1. What is "Slow Disk I/O"?

Conclusion: Slow disk I/O means %iowait rises even when CPU utilization looks low.

"Slow disk" usually means one of these:

Application waiting for disk response
Log writes getting backed up
DB / Docker / backups consuming I/O
CPU is idle but stuck waiting on I/O

Looking at CPU% alone will always mislead you.

2. Installing iostat

Conclusion: Install sysstat via apt to get iostat — it is absent by default on Ubuntu.

$ sudo apt update
$ sudo apt install -y sysstat

3. Using iostat -xz

Conclusion: Run iostat -xz 1 for per-second stats — -x reveals the key I/O metrics.

$ iostat -xz 1

Options:

-x: Extended stats (essential)
-z: Hide zero rows (cleaner output)
1: Update every 1 second

4. Key Metrics (Core Knowledge)

Conclusion: Focus on %iowait (CPU wait), %util (saturation), await (latency) together.

4-1. %iowait (CPU side)

10%+: Notable I/O wait
20%+: Disk I/O is almost certainly the bottleneck

CPU wants to work but is stuck waiting on disk.

4-2. %util (Disk side)

70% or less: Plenty of headroom
80-90%: Getting congested
100% constant: Completely saturated

4-3. await (Wait time)

Few ms: Normal
10ms+: Slow
50ms+: Noticeably slow
100ms+: Critical

4-4. r/s w/s (Read/Write rate)

Tells you whether reads or writes are the problem. Log bloat and DB writes spike w/s.

5. Common Patterns

Conclusion: Three patterns: iowait+util high, CPU+I/O combined, or await high with low util.

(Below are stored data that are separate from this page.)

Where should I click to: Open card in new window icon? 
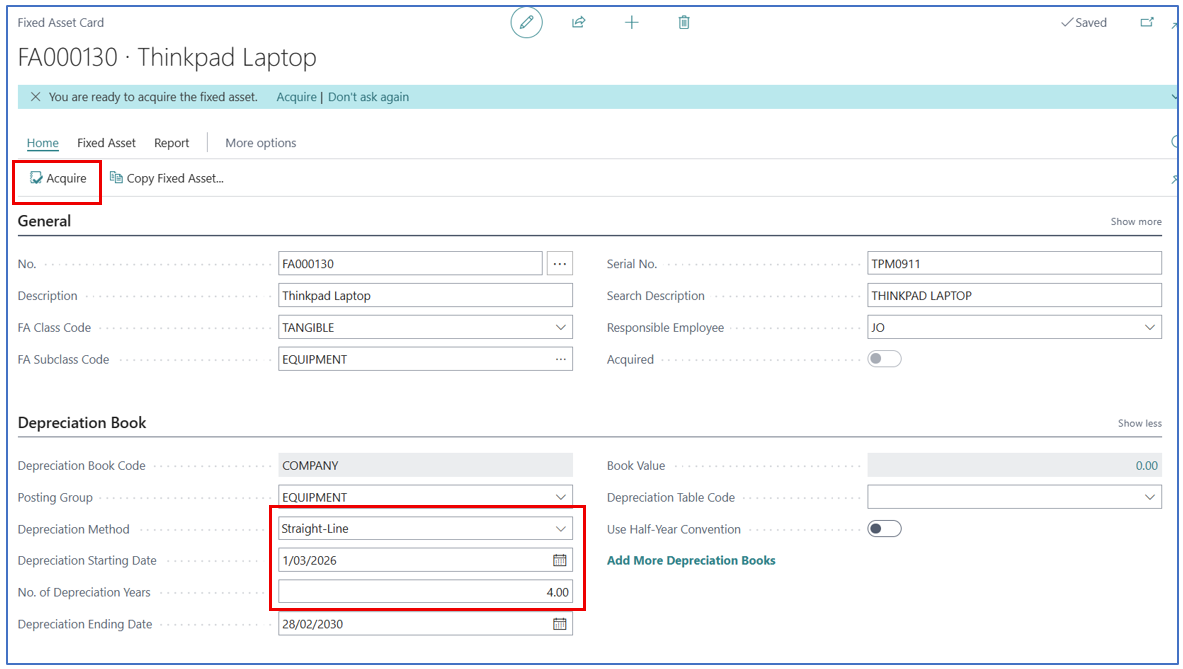click(1146, 22)
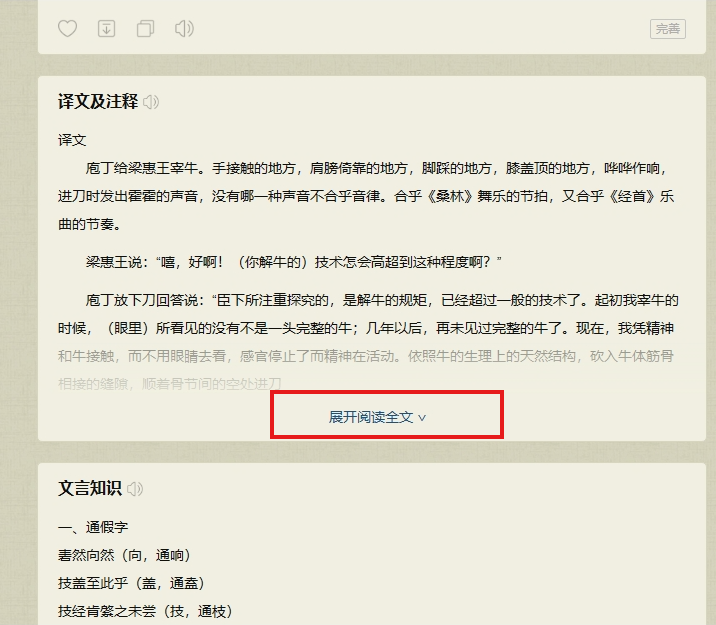The height and width of the screenshot is (625, 716).
Task: Click the heart favorite icon
Action: pos(67,29)
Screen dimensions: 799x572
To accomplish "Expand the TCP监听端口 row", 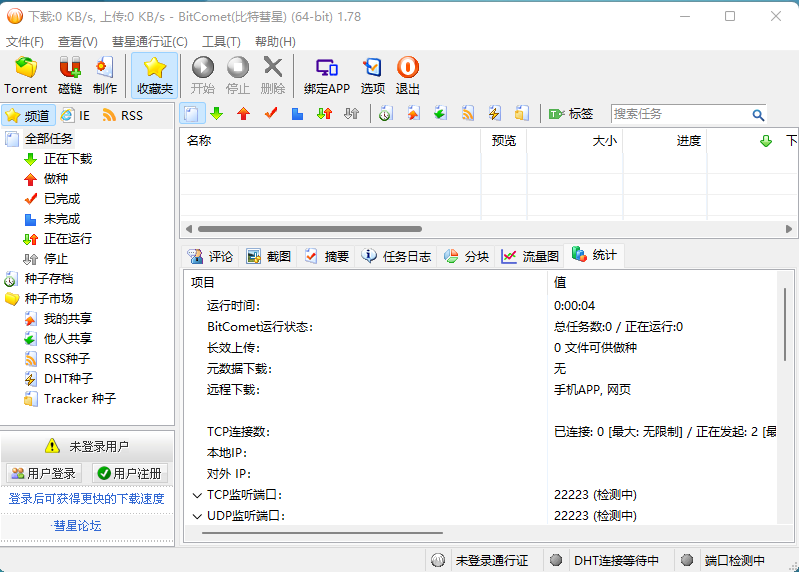I will (197, 495).
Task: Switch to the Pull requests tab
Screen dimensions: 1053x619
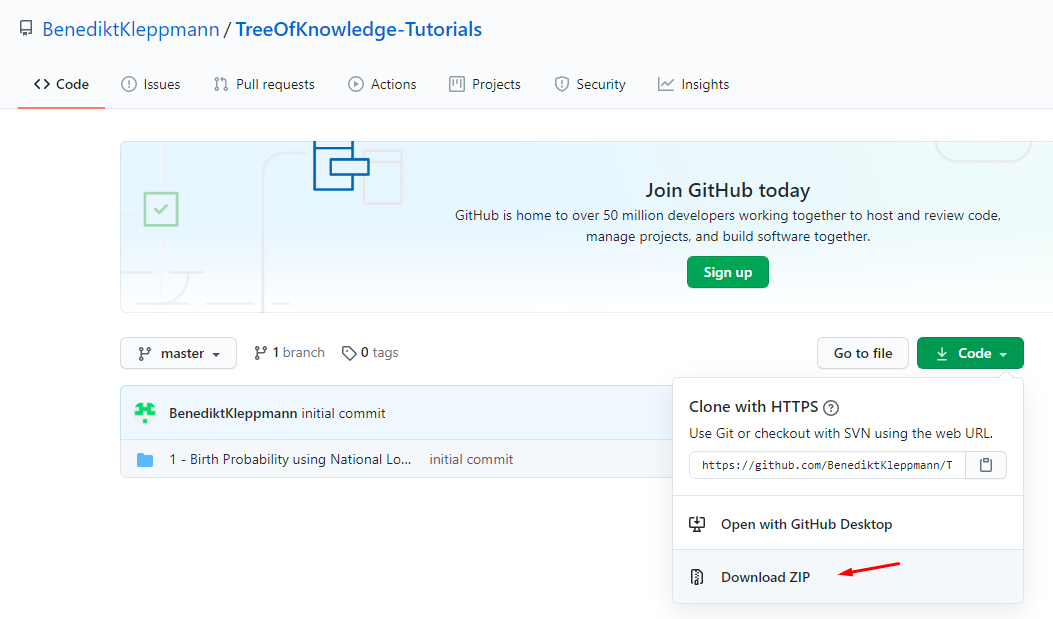Action: click(264, 85)
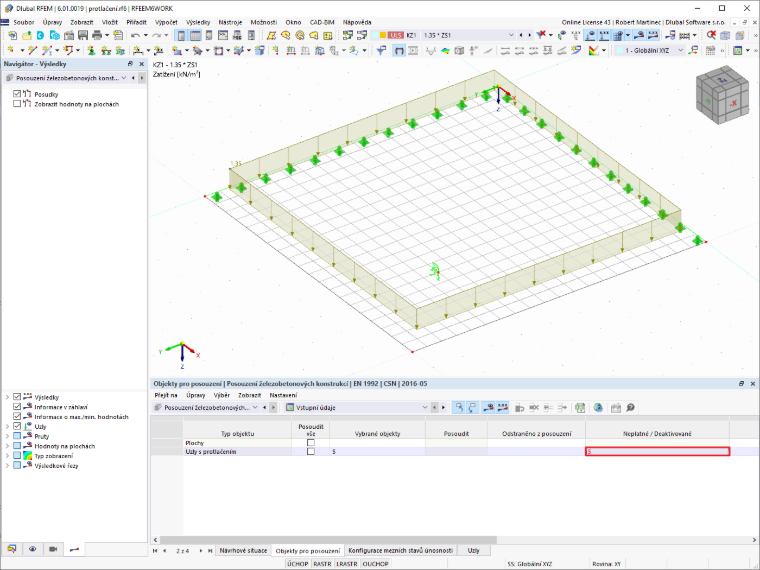Click the ÚCHOP status bar button
The height and width of the screenshot is (570, 760).
tap(298, 564)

Pattern A: CPU low but slow

%iowait high
%util high

Classic disk I/O bottleneck

Pattern B: Both CPU and I/O high

%user / %system high
%iowait also high

Heavy processing + heavy disk writes combined

Pattern C: %util low but still slow

%util low
await high

Storage itself is slow (network storage, EBS, etc.)

6. Using vmstat

Conclusion: Use vmstat 1 — high b with low r column confirms I/O is the bottleneck.

$ vmstat 1

Key columns:

b: Processes waiting on I/O (high = trouble)
wa: I/O wait (10%+ = warning)

If r is low but b is high, I/O is the cause, not CPU.

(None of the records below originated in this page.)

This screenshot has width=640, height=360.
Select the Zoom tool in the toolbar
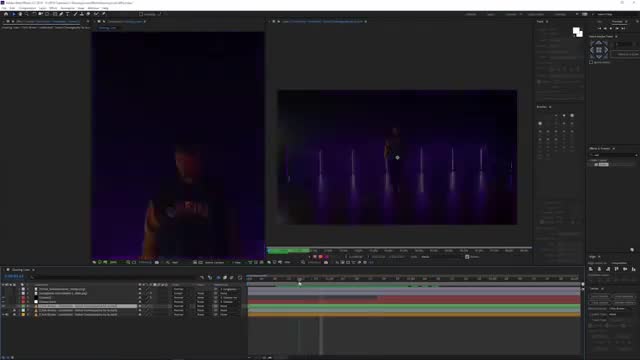coord(27,14)
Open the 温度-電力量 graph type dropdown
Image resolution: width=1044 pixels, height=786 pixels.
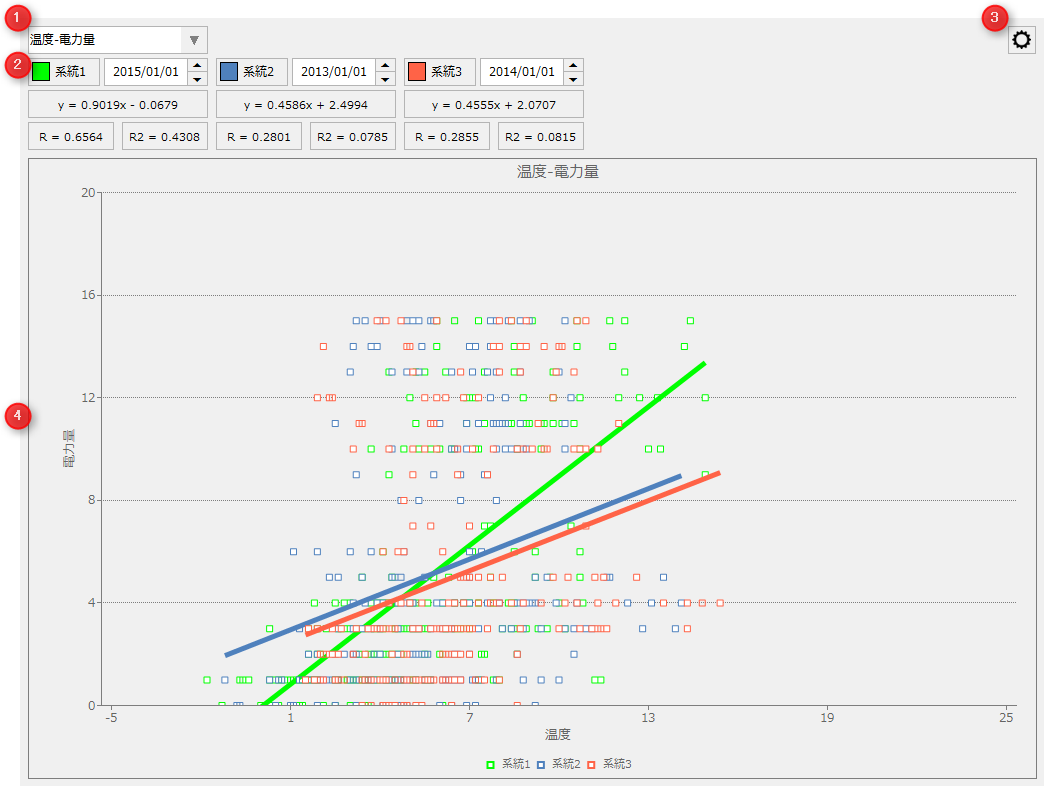pyautogui.click(x=193, y=39)
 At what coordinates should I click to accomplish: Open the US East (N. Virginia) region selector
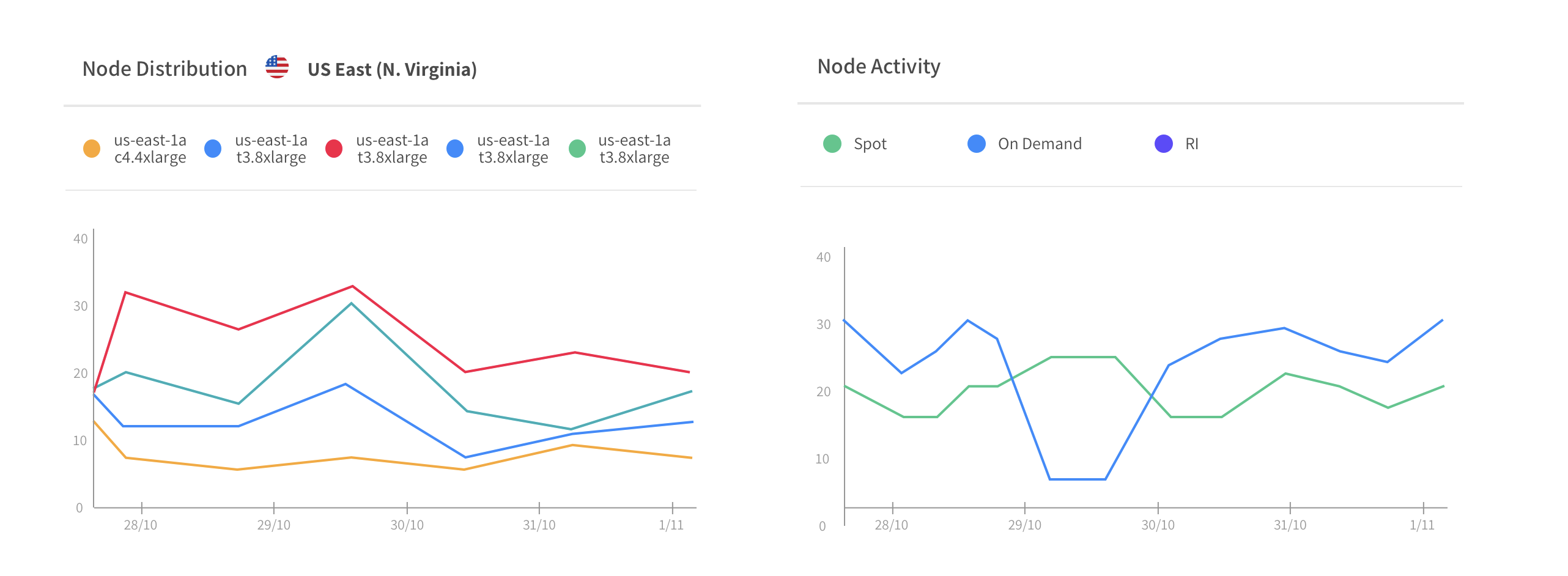click(392, 70)
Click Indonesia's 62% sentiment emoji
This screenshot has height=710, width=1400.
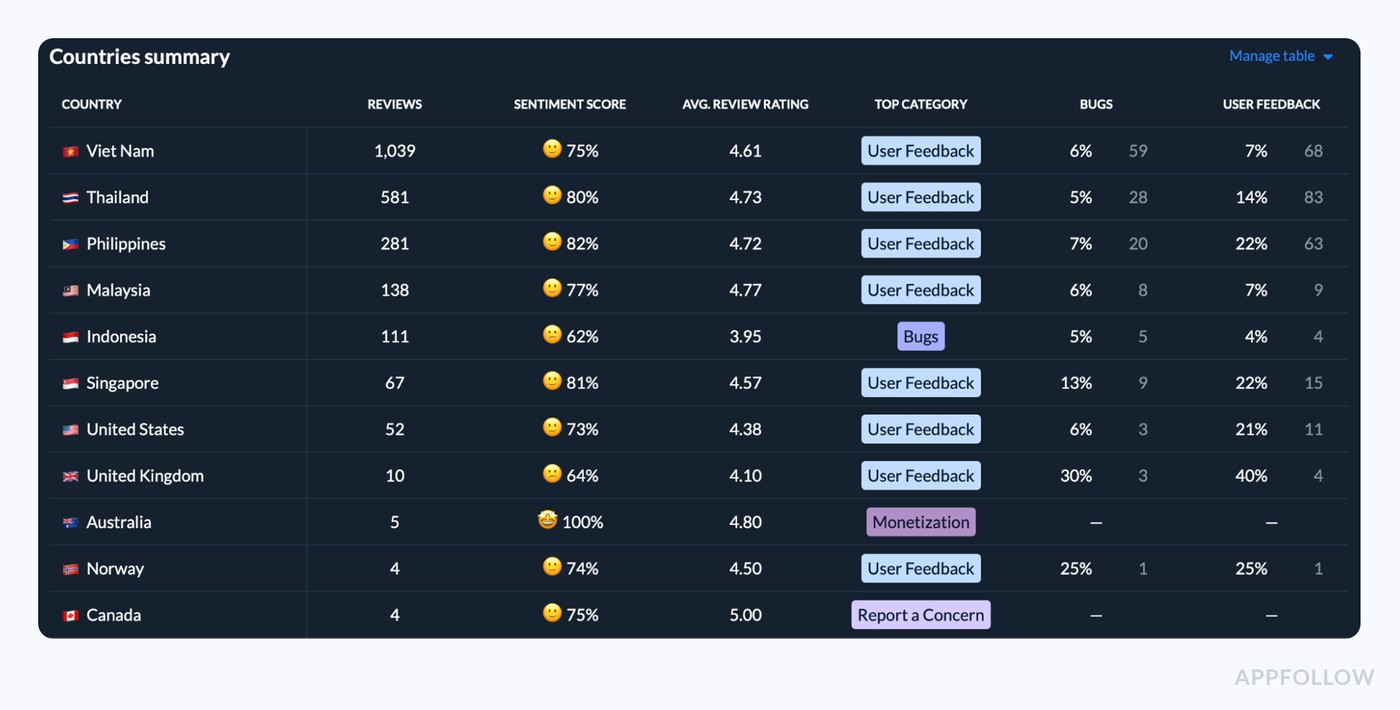pos(551,336)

7. Confirming Disk is the Culprit

Conclusion: Disk is confirmed when %iowait, %util, await, and vmstat b are elevated.

If ALL of these are true, disk is almost certainly the cause:

%iowait is high
%util is high
await is spiking
vmstat b column is increasing

8. Common Causes

Conclusion: Docker, databases, log bloat, and backups are the most common disk I/O culprits.

Docker (logs, layers, overlayfs)
Databases (MySQL / PostgreSQL)
Log bloat (access.log, error.log)
Backups (rsync, tar)
Heavy cron jobs

9. What NOT to Do

Conclusion: Three mistakes: CPU-only judgment, rebooting early, and trusting %util alone.

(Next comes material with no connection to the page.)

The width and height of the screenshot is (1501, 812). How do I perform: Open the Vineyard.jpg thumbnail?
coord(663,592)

NG1: Judging "All Clear" by CPU Alone

A classic accident from ignoring I/O wait.

NG2: Rebooting Immediately

The I/O evidence disappears. Observe first.

NG3: Trusting %util Alone

await can be dying even when %util looks fine.

Copy-Paste Template

# Disk details (most important)
iostat -xz 1

# Overall view
vmstat 1

# Disk list
lsblk
df -h

Summary

"Slow" does not always mean CPU
%iowait and %util are the decision axes
iostat and vmstat go together
Follow the order: observe → identify cause → act